Karaté Bushido n’est plus uniquement ce magazine papier réservé aux passionnés d’arts martiaux. En 2025, c’est un média à 360 degrés qui enregistre des scores en dizaines de millions de vues : print, réseaux sociaux, vidéo, événementiel et même agence d’influence. Pour Sport Buzz Business, le directeur adjoint de Karaté Bushido, présente le modèle économique et les perspectives de développement de la marque qui fête son cinquantième anniversaire.
Yohann Albonesy ne se bagarre pas devant les caméras. Le jeune homme est plus efficace derrière son ordinateur ou avec son téléphone.

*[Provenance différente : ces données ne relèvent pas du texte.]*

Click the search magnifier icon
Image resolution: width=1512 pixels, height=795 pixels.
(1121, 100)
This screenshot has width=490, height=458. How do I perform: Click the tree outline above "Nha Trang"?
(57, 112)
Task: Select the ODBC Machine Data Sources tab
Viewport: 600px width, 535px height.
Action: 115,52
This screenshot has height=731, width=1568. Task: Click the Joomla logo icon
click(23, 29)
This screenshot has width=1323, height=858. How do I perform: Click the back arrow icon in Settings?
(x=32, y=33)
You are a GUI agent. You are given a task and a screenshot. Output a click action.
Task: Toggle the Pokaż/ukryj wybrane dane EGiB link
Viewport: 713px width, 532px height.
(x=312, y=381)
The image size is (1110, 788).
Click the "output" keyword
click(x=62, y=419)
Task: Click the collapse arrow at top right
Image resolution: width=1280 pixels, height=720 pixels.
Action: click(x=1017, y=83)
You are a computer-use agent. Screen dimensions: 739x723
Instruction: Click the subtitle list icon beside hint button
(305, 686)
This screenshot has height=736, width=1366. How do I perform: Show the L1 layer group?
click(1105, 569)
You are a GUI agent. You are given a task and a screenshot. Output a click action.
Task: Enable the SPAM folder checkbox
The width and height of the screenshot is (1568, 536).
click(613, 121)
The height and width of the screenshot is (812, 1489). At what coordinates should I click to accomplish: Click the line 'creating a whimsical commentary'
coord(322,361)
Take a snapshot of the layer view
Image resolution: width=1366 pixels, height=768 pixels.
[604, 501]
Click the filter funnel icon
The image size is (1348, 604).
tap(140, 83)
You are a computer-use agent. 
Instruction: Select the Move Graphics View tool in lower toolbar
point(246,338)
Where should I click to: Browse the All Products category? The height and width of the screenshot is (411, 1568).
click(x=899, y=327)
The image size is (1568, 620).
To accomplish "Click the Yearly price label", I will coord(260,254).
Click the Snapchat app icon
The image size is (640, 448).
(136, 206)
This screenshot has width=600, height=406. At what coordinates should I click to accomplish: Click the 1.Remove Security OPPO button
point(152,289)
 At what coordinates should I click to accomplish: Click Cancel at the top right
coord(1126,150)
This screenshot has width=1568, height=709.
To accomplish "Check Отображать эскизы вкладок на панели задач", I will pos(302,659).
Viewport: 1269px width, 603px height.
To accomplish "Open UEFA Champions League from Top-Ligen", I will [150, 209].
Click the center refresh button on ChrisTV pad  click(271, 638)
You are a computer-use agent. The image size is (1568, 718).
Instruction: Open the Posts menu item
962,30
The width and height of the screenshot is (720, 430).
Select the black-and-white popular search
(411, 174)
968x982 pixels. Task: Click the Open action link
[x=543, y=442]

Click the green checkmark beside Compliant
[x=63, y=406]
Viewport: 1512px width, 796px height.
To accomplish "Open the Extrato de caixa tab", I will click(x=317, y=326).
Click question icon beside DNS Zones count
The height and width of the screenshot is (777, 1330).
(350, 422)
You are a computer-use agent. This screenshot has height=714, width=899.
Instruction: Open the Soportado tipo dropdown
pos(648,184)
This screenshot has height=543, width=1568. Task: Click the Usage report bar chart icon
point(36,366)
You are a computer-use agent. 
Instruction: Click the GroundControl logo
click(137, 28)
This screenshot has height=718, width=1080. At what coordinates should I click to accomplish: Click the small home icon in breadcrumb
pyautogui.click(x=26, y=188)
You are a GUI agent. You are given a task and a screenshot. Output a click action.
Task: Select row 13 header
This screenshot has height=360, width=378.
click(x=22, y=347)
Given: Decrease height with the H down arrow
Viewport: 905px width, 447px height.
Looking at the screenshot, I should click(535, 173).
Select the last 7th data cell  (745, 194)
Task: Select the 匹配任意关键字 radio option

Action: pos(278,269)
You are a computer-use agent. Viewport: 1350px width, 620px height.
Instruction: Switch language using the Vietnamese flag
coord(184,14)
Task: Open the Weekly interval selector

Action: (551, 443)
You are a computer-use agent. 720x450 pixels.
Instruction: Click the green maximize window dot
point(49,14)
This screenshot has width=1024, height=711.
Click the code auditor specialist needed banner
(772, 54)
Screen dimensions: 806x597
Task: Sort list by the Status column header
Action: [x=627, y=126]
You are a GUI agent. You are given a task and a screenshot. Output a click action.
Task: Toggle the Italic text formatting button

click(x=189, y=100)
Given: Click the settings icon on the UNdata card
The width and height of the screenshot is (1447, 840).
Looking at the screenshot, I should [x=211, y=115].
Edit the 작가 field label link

Arrivé en tant que business développer, son travail lui a permis de devenir responsable commercial et évènementiel puis directeur adjoint de Karaté Bushido, à 28 ans seulement. Une entreprise à taille humaine qui lui a fait confiance. Le média s’appuie sur une équipe resserrée avec quelques freelances et sur un historique, Johann Vayriot, photographe et réalisateur, dans la structure depuis 1999.

Un magazine, vitrine incassable… pour le moment
Karaté Bushido existait bien avant Youtube et les réseaux sociaux. En 1974, un an seulement après la mort de Bruce Lee, le magazine Karaté est créé pour lui rendre hommage. C’est la fusion de plusieurs titres de presse détenus par EUROP MAG, toujours propriétaire de la marque, qui donnera le nom de Karaté Bushido. Le secteur de la presse papier est en crise mais le produit fait de la résistance, important pour un magazine qui parle de combat. « On a changé plusieurs fois les temporalités de parution. C’était un mensuel, ensuite un bimensuel, aujourd’hui c’est un trimestriel. C’est comme ça qu’on a réussi à garder le magazine en vie, en nous adaptant au marché et aux habitudes de consommation. Nous ne délivrons plus de l’information chaude, on fait plutôt des dossiers, des reportages de fond », explique Albonesy. 20 000 exemplaires sont imprimés tous les trois mois. Juste ce qu’il faut pour contrer les coûts de diffusion et d’impression qui assomment les éditeurs.
Malgré le contexte économique et le recul de la presse papier, il est inconcevable d’arrêter : « Cela coûte très cher à produire mais le mettre de côté, ça non. A moins d’enregistrer des pertes irrationnelles, je pense que c’est un beau produit qui doit subsister et on fera tout pour le maintenir. En revanche, le complémenter avec une offre digitale, ça fait totalement sens. » C’est dans cette optique qu’un nouveau site a vu le jour en début d’année avec l’ambition d’héberger des articles chauds, en continu, comme peuvent le faire La Sueur ou RMC Sport. La chaîne du groupe Altice, privée des grands droits du football, a fortement repositionné sa rédaction sur les sports de combat. Elle détient les droits de diffusion de l’UFC jusqu’en 2027 et ceux d’autres organisations majeures.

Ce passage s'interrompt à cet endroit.